The benefit of sotatercept was observed across most prespecified subgroups, including patients receiving triple background therapy with subcutaneous or intravenous prostacyclin analogs, currently considered the maximum therapy for patients with PAH. The trial also used a multicomponent measurement to define clinical improvement, which encompassed treatment effects on 6-minute walk distance, NT-proBNP levels, and WHO functional class.
This approach is based on a recent registry analysis that showed multi-component improvement to be associated with a more than 50% reduction in the relative risk of death. However, whether multi-component improvement represents a robust surrogate endpoint for clinical outcomes, including functional impairment, clinical worsening events, and death, will require validation in larger, prospectively designed studies.
The adverse-event profile observed with sotatercept treatment was generally consistent with previous studies. Increases in hemoglobin levels, a known effect of sotatercept, were reported as adverse events in a small percentage of patients and were manageable with dose interruptions or reductions. The incidence of telangiectasia, an adverse event of particular interest, was higher among patients who received sotatercept compared to placebo, and ongoing and future studies will continue to evaluate the incidence and clinical relevance of this side effect with longer-term treatment.
There are some limitations to the generalizability of the trial results, including the enrollment of only WHO functional class II or III patients with certain forms of PAH, underrepresentation of patients with PAH associated with connective-tissue disease, congenital heart disease, or drugs and toxins, as well as minority groups and patients from outside North America and Europe.
The trial also excluded patients with baseline pulmonary vascular resistance values below a certain threshold, which may not reflect the broader hemodynamic definition of PAH in updated guidelines. The clinical importance of the improvements observed in the quality-of-life scores is still being determined due to the lack of established minimal clinically significant differences.
Potential unblinding could have occurred due to side effects such as telangiectasia or hematologic changes.
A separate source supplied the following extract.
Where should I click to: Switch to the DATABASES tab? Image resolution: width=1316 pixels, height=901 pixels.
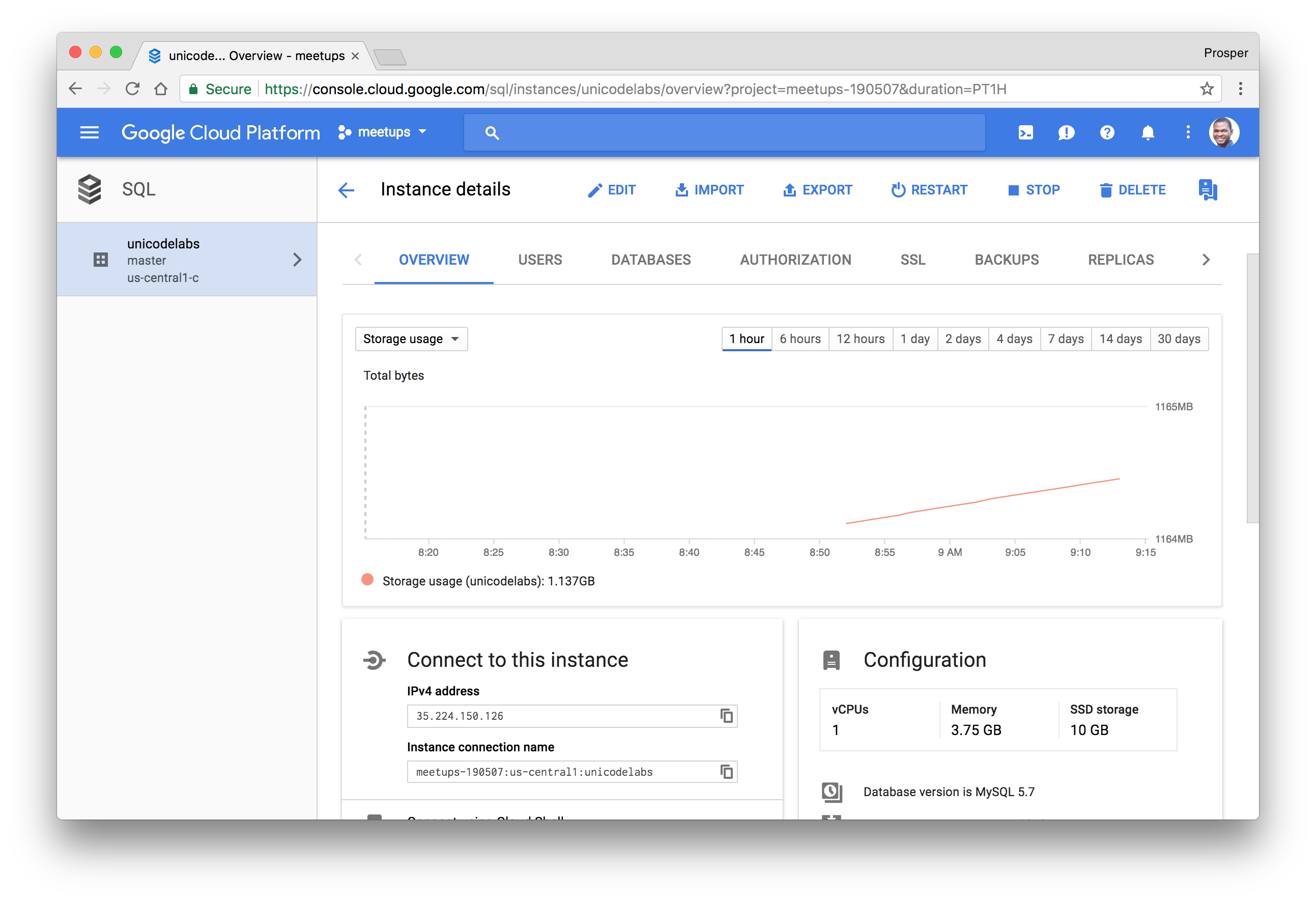point(651,260)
The median treatment period of 7.5 months reported in the trial may not establish the long-term durability of treatment response, including safety and adverse-event profile during long-term administration. These aspects will be further explored in ongoing studies.
Finally, the trial was not designed nor powered to study the effects of sotatercept on mortality. Overall, the STELLAR trial demonstrated that treatment with sotatercept improved exercise capacity and showed clinical benefit across multiple efficacy endpoints in patients with PAH. The benefit-to-risk ratio was favorable, confirming and extending the results of previous studies.